Dear Patients, 

We often hear questions asking, what is the correct age to bring a child to the dentist?  Many parents think that the child’s baby teeth will soon fall out so why bother with a dentist.  We believe this article which covers these issues, does a good job explaining about children and cavities.  We recommend each of you reading it to help your understanding. 

Dr. Cristina B Georgescu and Dr. Eileen Dano Calamia

If you think your child is too young to visit the dentist, you're wrong—her teeth are at risk long before she tastes her first piece of candy. 

By Rebecca Felsenthal, Parents Magazine

Parents often assume that kids get cavities because they're lax about brushing and flossing. That's true to an extent, but what few people know is that tooth decay is a disease known as “dental caries.” It’s caused by specific germs, spreads easily within families, and can last a lifetime. Dental caries is more common among young children than any other chronic illness, including asthma and diabetes. In fact, about 42% of children aged 2 to 11 have had dental caries affecting primary teeth, according to The National Institute of Dental and Craniofacial Research.  Here’s what you need to know about cavities in babies, toddlers, and children.

What Causes Cavities in Toddlers and Children?

Tooth decay begins with a group of germs called mutans streptococcus. "The bacteria feed on sugar and produce acid that eats away at the structure of teeth by depleting calcium," explains Parents advisor Burton Edelstein, D.D.S., founding director of the Children's Dental Health Project. The bacteria can be found in plaque—a yellowish film that builds up on teeth and contains even more enamel-eroding acid. Once an area without calcium becomes big enough, the surface of the tooth collapses, and that's a cavity.

Babies are born without any of these harmful bacteria in their mouth, and studies have proven that moms (rather than dads) typically infect their children before age 2. It happens when you transfer your saliva into your child's mouth—by repeatedly eating from the same spoon as your baby, for example, or letting your toddler brush his teeth with your toothbrush. And if you've frequently had cavities yourself, you're particularly likely to pass the germs along. 

Once a child's mouth has become colonized with mutans, he'll be prone to cavities in his baby and permanent teeth that can cause pain and difficulty eating. "It's an old wives' tale that 'soft teeth' run in families, but what's really passed along in families are high levels of decay-causing bacteria," says Dr. Edelstein. In fact, 80 percent of all cavities occur in just 25 percent of kids. The key role that bacteria plays in decay may also explain why some kids who eat tons of candy or never floss are lucky enough to avoid dental problems.
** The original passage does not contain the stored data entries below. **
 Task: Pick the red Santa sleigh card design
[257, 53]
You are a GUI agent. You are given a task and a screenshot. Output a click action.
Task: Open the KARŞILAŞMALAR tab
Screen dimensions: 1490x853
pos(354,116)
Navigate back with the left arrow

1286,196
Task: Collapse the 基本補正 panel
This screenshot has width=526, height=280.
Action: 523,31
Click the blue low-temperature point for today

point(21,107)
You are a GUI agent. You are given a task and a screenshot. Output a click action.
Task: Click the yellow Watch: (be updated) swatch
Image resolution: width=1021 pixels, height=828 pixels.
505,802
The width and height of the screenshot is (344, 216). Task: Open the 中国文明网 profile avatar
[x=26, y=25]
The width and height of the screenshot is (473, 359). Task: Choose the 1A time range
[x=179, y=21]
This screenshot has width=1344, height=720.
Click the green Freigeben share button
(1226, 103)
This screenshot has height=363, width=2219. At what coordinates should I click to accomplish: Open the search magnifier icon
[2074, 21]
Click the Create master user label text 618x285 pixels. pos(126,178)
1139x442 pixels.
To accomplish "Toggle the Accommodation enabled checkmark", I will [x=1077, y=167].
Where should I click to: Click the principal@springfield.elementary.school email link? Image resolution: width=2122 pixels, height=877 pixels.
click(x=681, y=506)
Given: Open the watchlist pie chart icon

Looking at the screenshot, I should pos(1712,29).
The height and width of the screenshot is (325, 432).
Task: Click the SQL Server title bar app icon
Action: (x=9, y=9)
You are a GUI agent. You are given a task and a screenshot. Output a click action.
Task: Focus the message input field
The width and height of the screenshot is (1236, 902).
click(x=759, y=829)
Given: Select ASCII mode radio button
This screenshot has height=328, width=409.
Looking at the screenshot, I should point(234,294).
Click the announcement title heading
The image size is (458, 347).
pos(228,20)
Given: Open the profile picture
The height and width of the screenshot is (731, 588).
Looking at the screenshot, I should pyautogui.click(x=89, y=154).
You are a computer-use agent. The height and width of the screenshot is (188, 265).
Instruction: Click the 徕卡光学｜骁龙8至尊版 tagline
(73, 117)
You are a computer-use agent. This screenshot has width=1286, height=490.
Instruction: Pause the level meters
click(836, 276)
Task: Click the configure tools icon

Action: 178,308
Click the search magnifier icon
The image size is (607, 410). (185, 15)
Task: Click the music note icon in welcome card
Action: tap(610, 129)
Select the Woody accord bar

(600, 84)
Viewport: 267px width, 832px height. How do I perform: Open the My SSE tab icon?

If you've had trouble with your teeth, you need to take responsibility for your child's dental health—just like you'd be vigilant if you've had a family history of high cholesterol or skin cancer. Unfortunately, antibiotics can't get rid of the cavity-causing bacteria in your child's mouth. That's why the American Academy of Pediatrics (AAP) actually urges pediatricians to ask parents about their own dental history by the time their baby is 6 months old, and to recommend taking extra precautions if a child is at high risk.

When Should My Child See a Dentist?

Your child should see a dentist by his first birthday, according to recommendations from the American Academy of Pediatric Dentistry Association (AAPD) and the AAP. If you wait until your child is older, decay can be well underway: About 28 percent of 2-to 5-year-olds have cavities in primary teeth, according to The National Institute of Dental and Craniofacial Research.

However, most parents don't know they should make an appointment for their baby. "Not all pediatricians look out for a toddler's oral health, and some doctors don't even look at the teeth," says Paul Casamassimo, D.D.S., professor of pediatric dentistry at the Ohio State University College of Medicine and Public Health in Columbus. But it's important to treat cavities in baby teeth: These first teeth serve as space holders for permanent teeth, so losing one prematurely can cause alignment problems that will need to be corrected with braces later.

Although you may worry that your little one will never sit still and open her mouth, the first dental visit will be quick. The dentist can easily spot the telltale plaque buildup along the top gum line that's a sign of mutans.